Passage for review:
● ● ● ● ● ● ●

A prominent lawyer and activist, if convicted Agbor Nkongho would have faced the death penalty for his part in organising peaceful protests. The arrest of anglophone activists was part of the Cameroonian government’s attempt to quash discontent emanating from its English-speaking regions.

What began as a simple request for English to be used in the courtrooms and public schools of the country’s two anglophone regions has escalated into a crisis in which dozens of people have died, hundreds have been imprisoned and thousands have escaped across the border to Nigeria.
If the situation is not defused through dialogue, the entire country could be destabilised ahead of elections in the autumn, according to the International Crisis Group.
A number of anglophone activists are calling for secession and the creation of a new country, which they want to call Ambazonia.
“The anglophone crisis is the biggest timebomb in Cameroon,” said Agbor Nkongho, who was released by presidential decree seven months after his arrest. “If it’s not addressed, it could break the country.”
A year ago, after French-speaking staff were appointed to anglophone courts, lawyers in Bamenda, the capital of one of the anglophone regions, took to the streets in protest. They were soon joined by teachers, who said francophones with little English were being hired in their public schools.
“As usual our government, which has no idea how to resolve conflict, turned to repression,” said Ngo Mbe.
After months of bellicose rhetoric, Cameroon’s long-time president, Paul Biya, appeared to hold out something of an olive branch to the anglophone regions in his new year’s address, saying dialogue was the best way of resolving the crisis and promising to decentralise power so that people could manage their own affairs.
However, he added: “All those who have taken up arms, who perpetrate or encourage violence should be fought relentlessly and held accountable for their crimes,” before congratulating the security forces for their “bravery, determination, restraint and professionalism.”
He made no mention of the 40 people killed and 100 injured surrounding the peaceful protests of 1 October, when activists from the Southern Cameroonian United Front symbolically declared the two anglophone regions the independent republic of Ambazonia. The government closed borders to the anglophone regions before deploying the army’s Rapid Intervention Brigade, a unit that is normally found fighting Boko Haram in another of the country’s crises, that of the northern Lake Chad region.

● ● ● ● ● ● ●

Material shown:
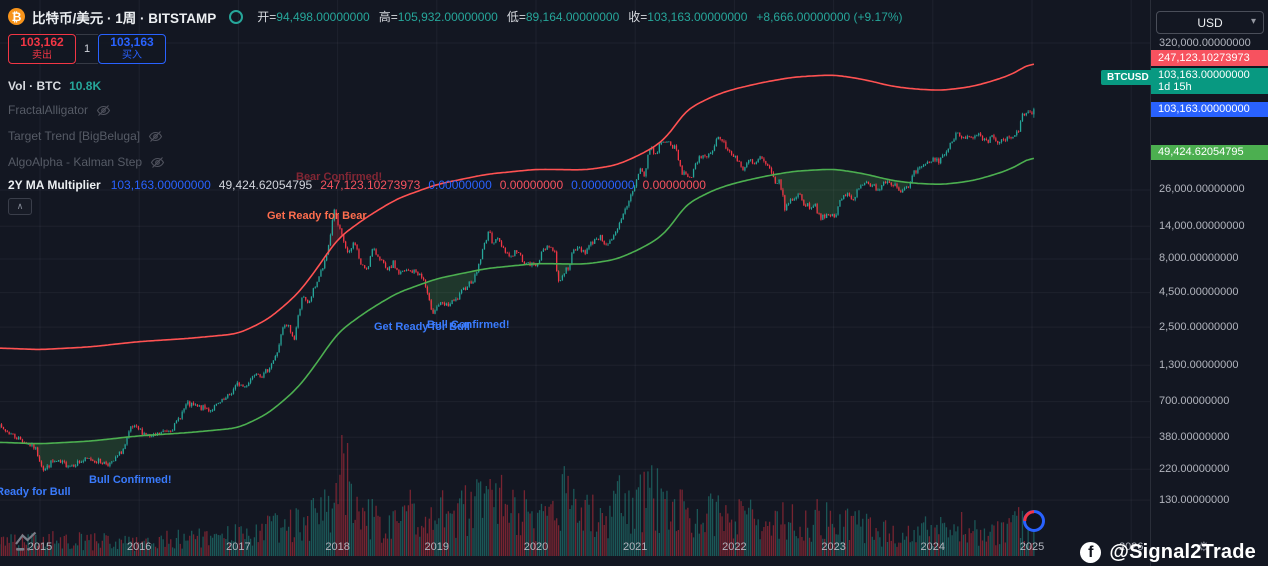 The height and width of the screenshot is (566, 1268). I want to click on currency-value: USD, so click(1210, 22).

● ● ● ● ● ● ●

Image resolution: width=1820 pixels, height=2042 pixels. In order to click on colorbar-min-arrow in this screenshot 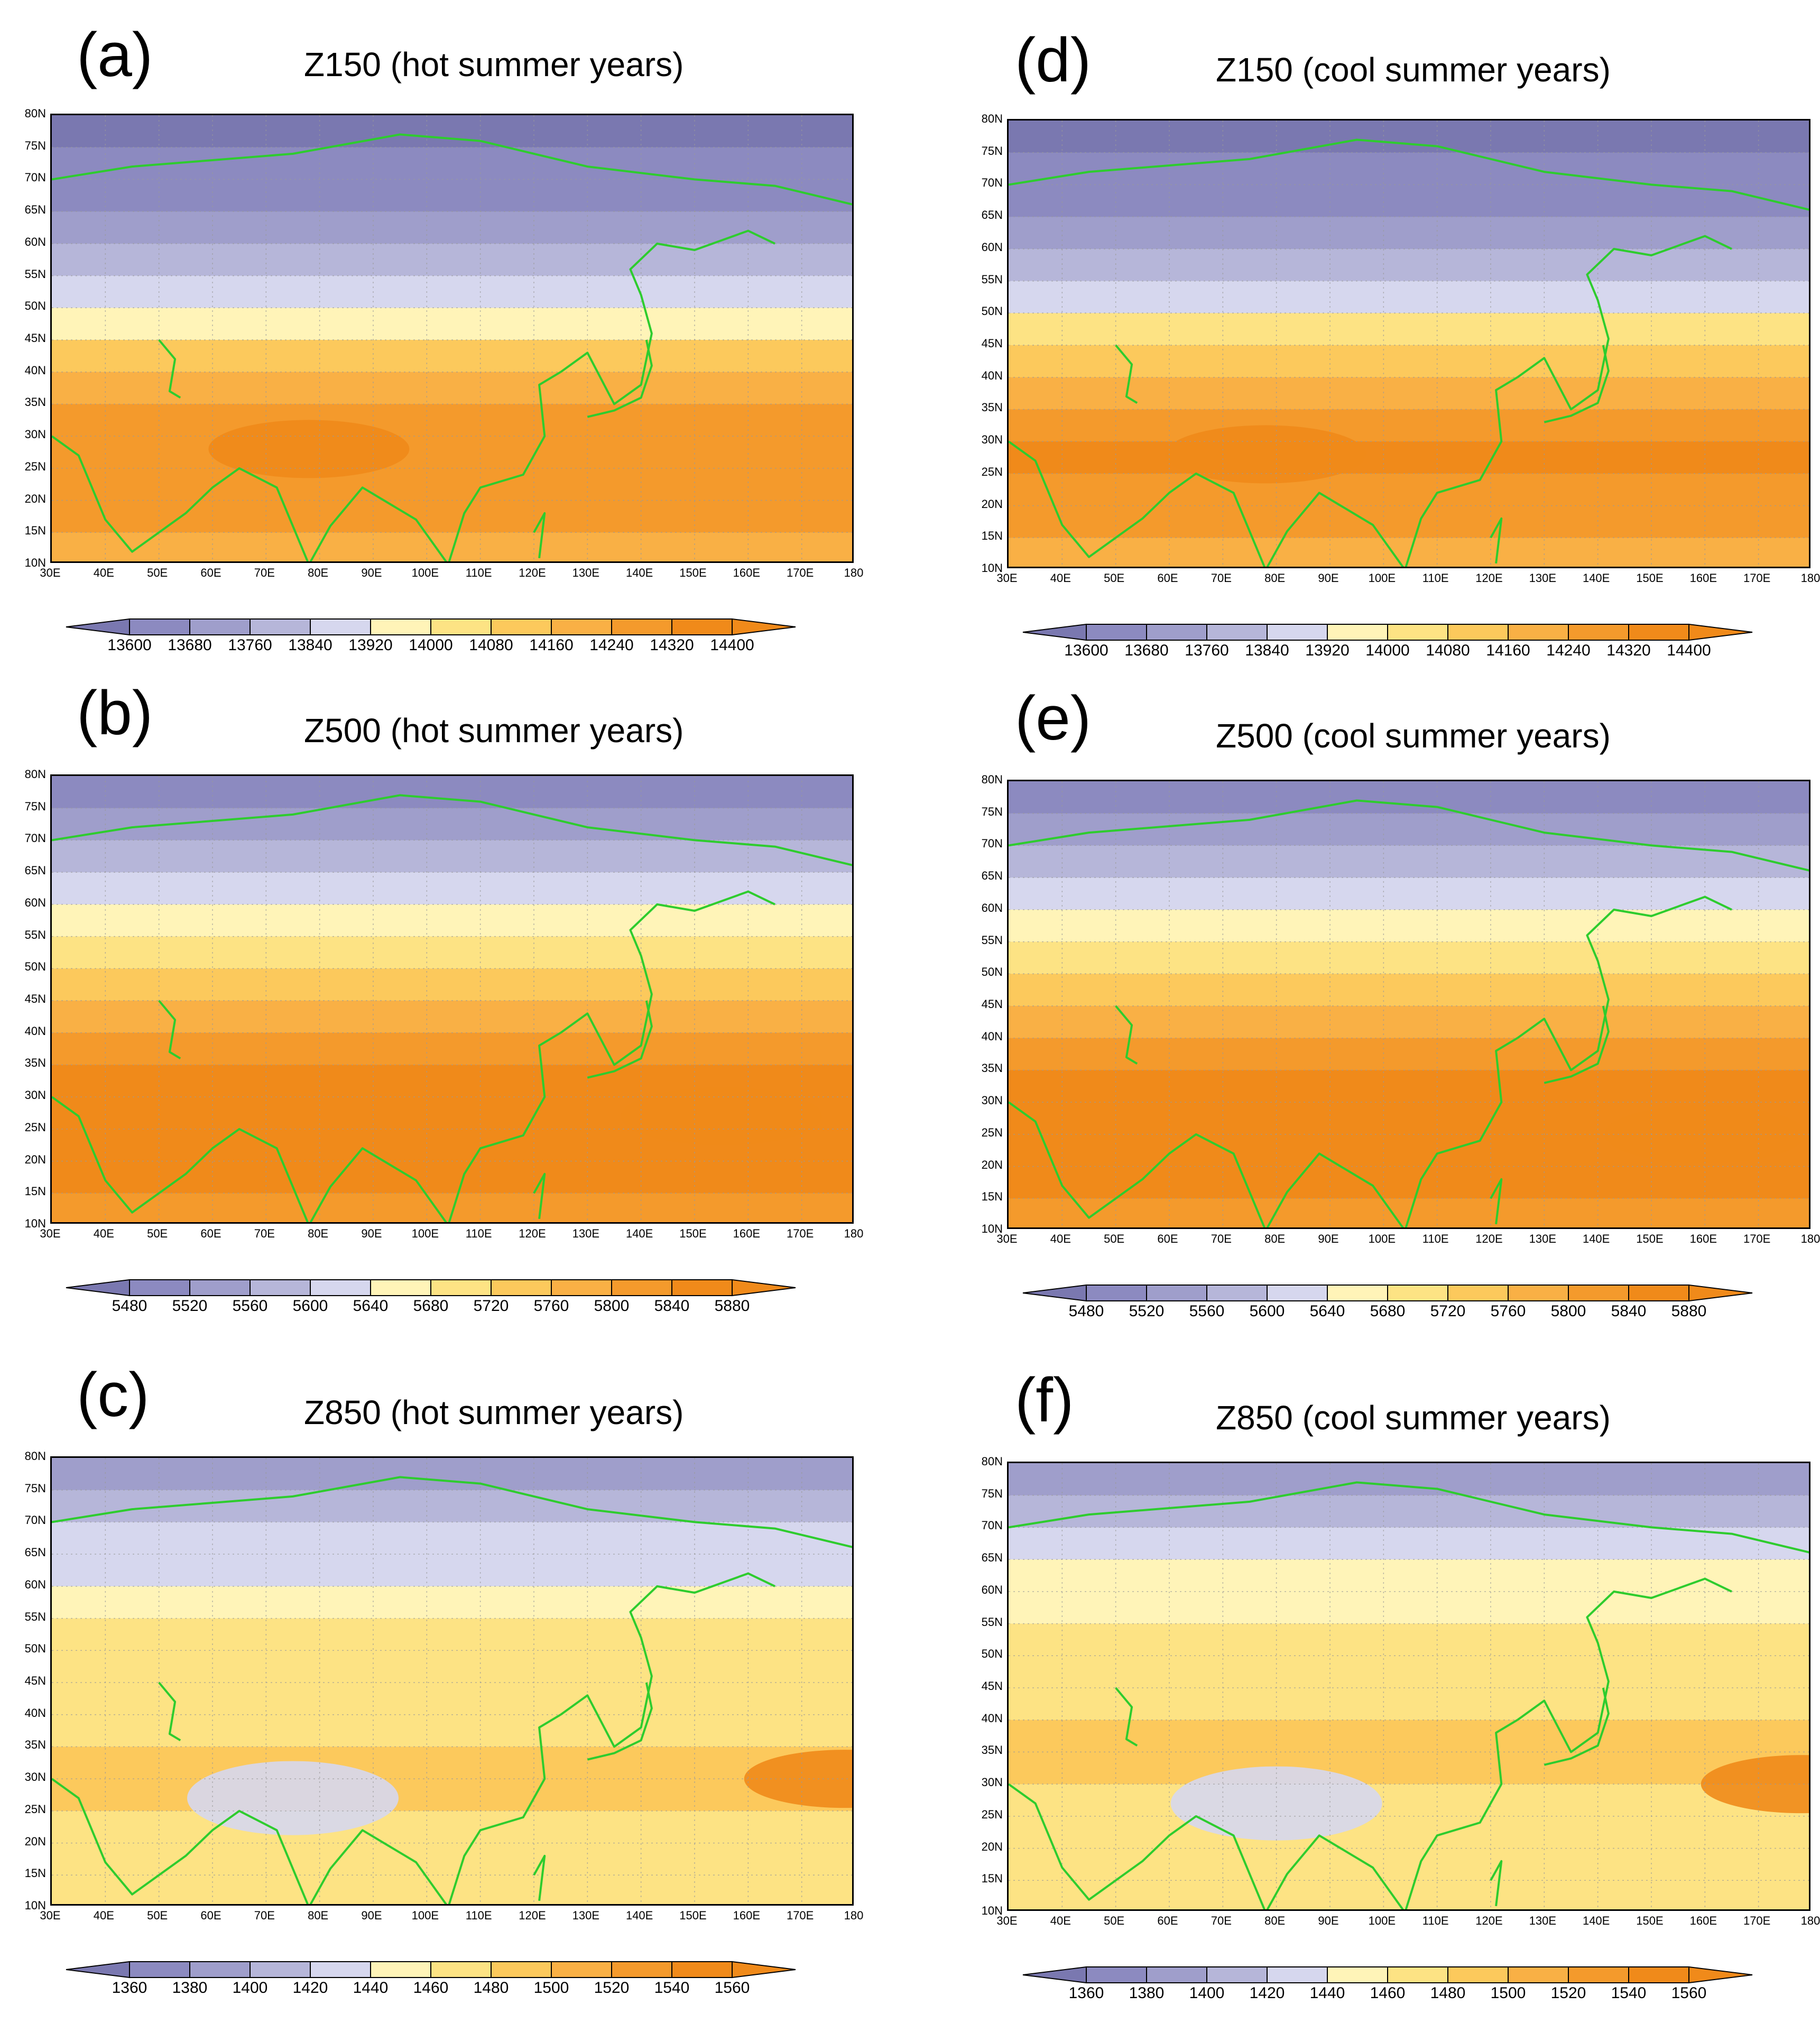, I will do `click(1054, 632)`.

● ● ● ● ● ● ●

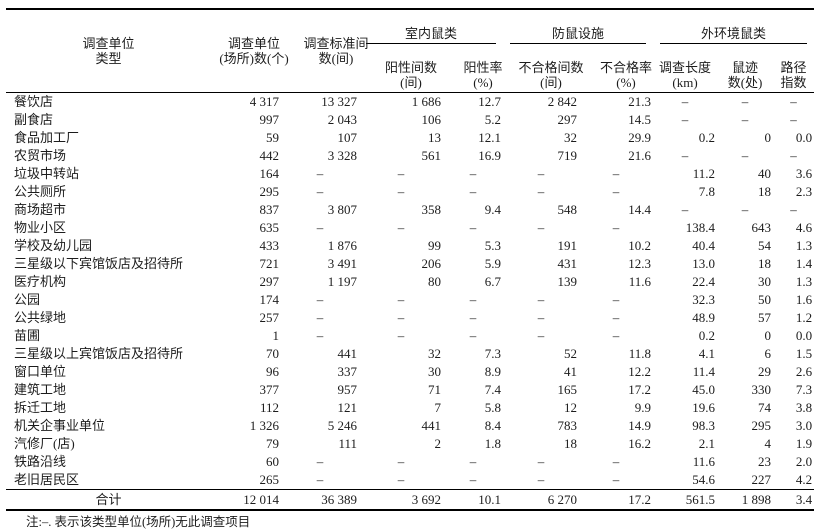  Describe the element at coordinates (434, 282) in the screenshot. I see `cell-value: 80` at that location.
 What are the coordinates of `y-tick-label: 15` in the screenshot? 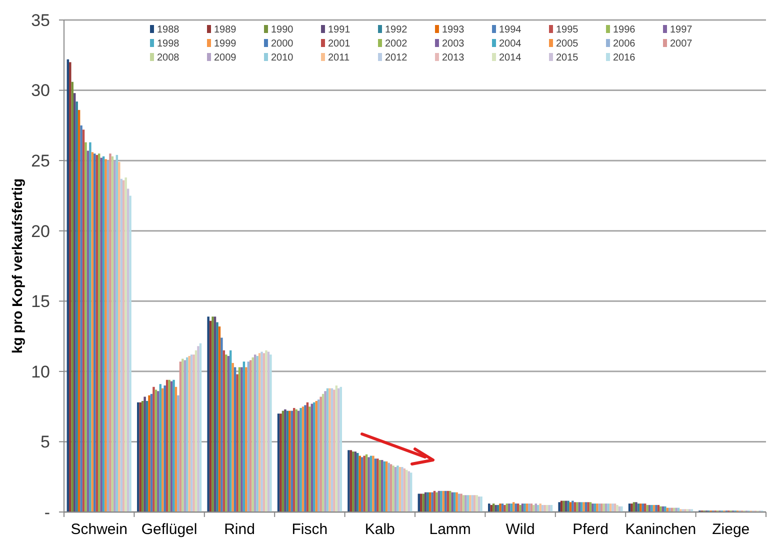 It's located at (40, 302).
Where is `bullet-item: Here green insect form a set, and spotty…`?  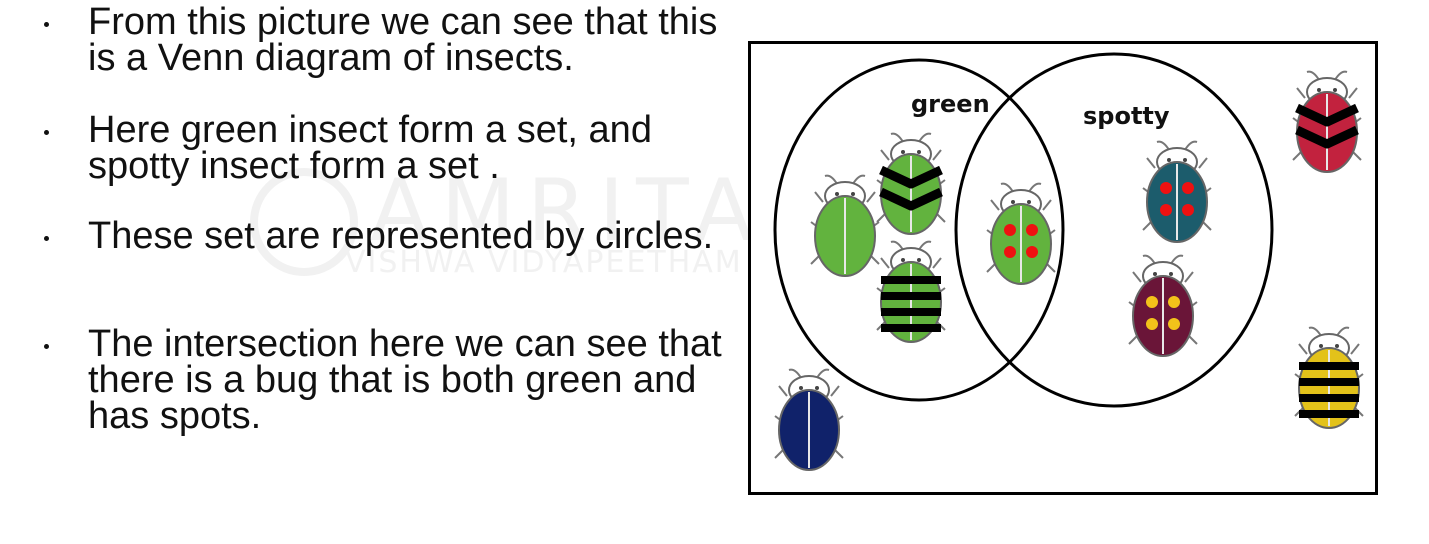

● ● ● ● ● ● ●

Instructions:
1. Please copy everything in the Cameroon passage from "If the situation" down to "International Crisis Group.", switching "autumn" to "spring".
2. Name every person the Cameroon passage identifies by name.
The records are separate material with no connection to the Cameroon passage.

Activity answers:
1.
If the situation is not defused through dialogue, the entire country could be destabilised ahead of elections in the spring, according to the International Crisis Group.

2.
Agbor Nkongho
Ngo Mbe
Paul Biya